Exercise prompt ▸
Each line from the line containing "You are a GUI agent. The screenshot is 566×2576." through the last line of the entries is to be reproduced exactly as it stands.

Records for processing ▸
^^^^^^^^

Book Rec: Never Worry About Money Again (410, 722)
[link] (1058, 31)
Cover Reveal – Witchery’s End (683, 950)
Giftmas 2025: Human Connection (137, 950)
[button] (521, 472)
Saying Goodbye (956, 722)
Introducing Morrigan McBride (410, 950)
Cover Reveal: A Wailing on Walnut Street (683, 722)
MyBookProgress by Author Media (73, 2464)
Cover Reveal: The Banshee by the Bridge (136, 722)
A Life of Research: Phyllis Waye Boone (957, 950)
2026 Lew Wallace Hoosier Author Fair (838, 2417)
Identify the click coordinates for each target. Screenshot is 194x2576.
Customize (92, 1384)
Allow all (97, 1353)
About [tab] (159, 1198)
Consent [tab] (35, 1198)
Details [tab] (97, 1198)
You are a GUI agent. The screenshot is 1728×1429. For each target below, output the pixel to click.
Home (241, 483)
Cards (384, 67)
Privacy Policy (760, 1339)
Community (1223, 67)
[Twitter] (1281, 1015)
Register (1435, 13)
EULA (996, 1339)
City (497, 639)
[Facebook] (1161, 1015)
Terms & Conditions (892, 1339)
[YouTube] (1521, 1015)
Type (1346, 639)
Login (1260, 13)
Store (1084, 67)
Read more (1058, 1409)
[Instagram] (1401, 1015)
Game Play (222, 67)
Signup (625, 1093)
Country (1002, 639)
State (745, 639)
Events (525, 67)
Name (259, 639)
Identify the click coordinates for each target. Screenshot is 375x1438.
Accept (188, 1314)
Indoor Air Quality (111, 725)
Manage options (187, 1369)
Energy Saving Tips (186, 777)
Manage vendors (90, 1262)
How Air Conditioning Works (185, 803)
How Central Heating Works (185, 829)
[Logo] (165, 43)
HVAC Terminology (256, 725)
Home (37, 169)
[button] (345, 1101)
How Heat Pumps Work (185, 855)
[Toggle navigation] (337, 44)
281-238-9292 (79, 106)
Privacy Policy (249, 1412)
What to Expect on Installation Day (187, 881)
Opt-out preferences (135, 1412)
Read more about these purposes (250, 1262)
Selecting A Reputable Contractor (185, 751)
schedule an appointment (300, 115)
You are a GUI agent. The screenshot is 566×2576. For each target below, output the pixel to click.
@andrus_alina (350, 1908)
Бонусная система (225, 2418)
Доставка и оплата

^^^^^^^^

Reply to the task ▸
You are a GUI agent. The screenshot is 566×2576. For each target below, output the pixel to click.
@andrus_alina (350, 1908)
Бонусная система (225, 2418)
Доставка и оплата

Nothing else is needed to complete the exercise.